Every line below from the one containing "You are a computer-use agent." through the one containing "This screenshot has height=756, width=1568." is to be printed exactly, with the pictures omitted.

╭─ EXERCISE MATERIAL

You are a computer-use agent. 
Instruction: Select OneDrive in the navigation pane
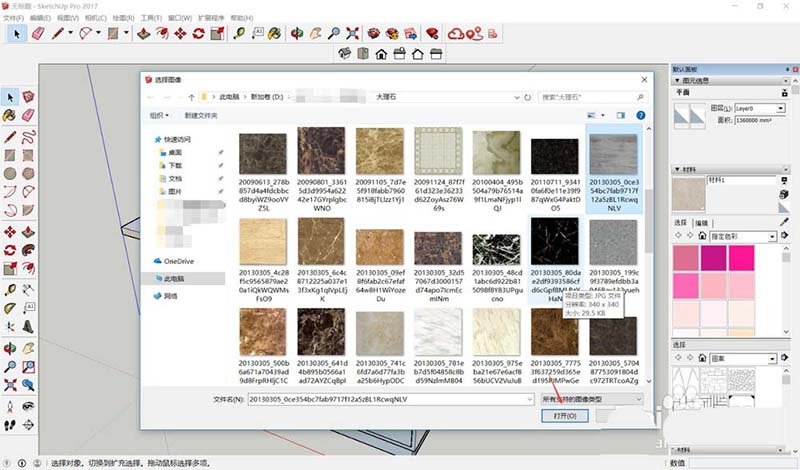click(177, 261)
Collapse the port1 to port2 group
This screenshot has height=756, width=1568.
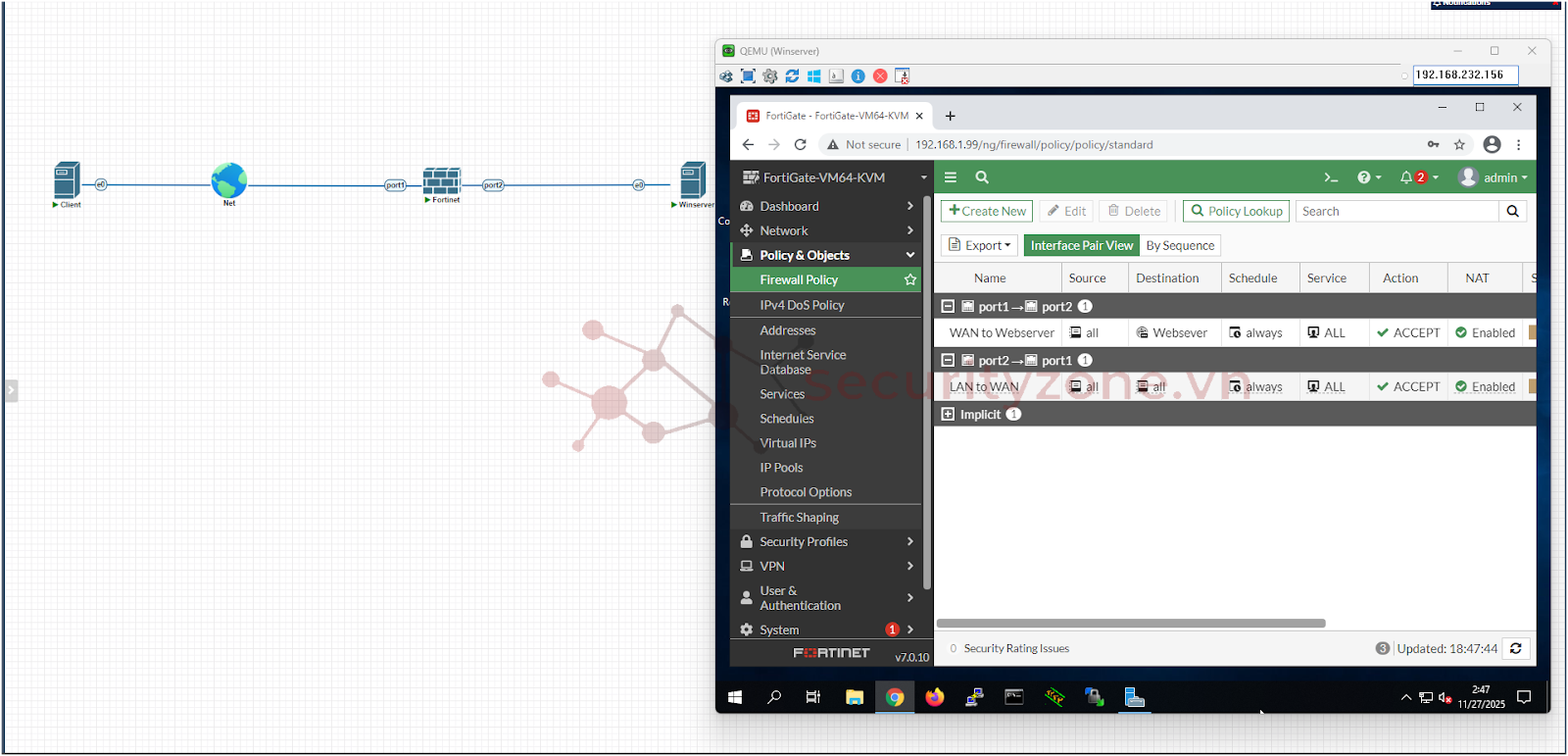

╰─
╭─ EXERCISE MATERIAL

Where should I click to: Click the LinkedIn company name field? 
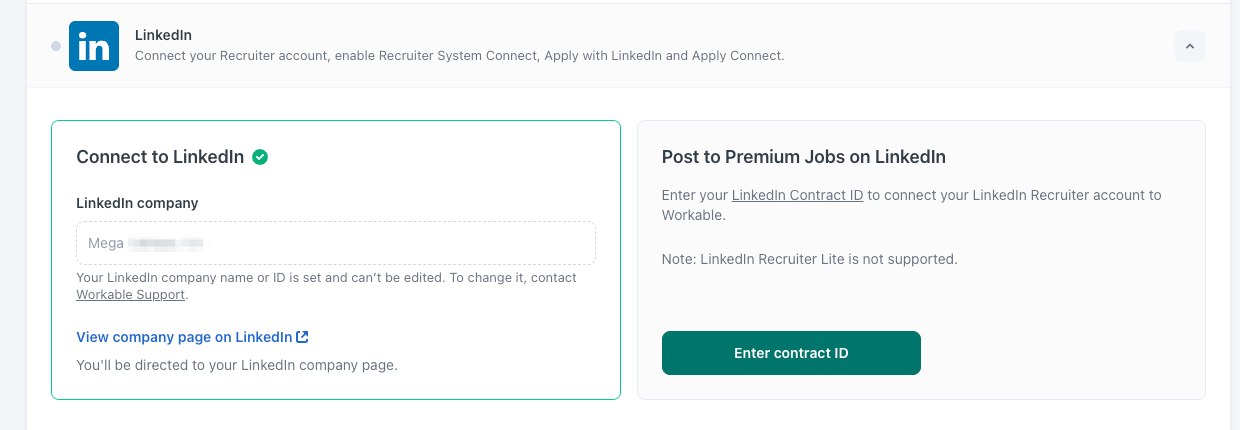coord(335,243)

╰─

• [TASK RESULT]
You are a computer-use agent. 
Instruction: Select OneDrive in the navigation pane
click(177, 261)
Collapse the port1 to port2 group
This screenshot has height=756, width=1568.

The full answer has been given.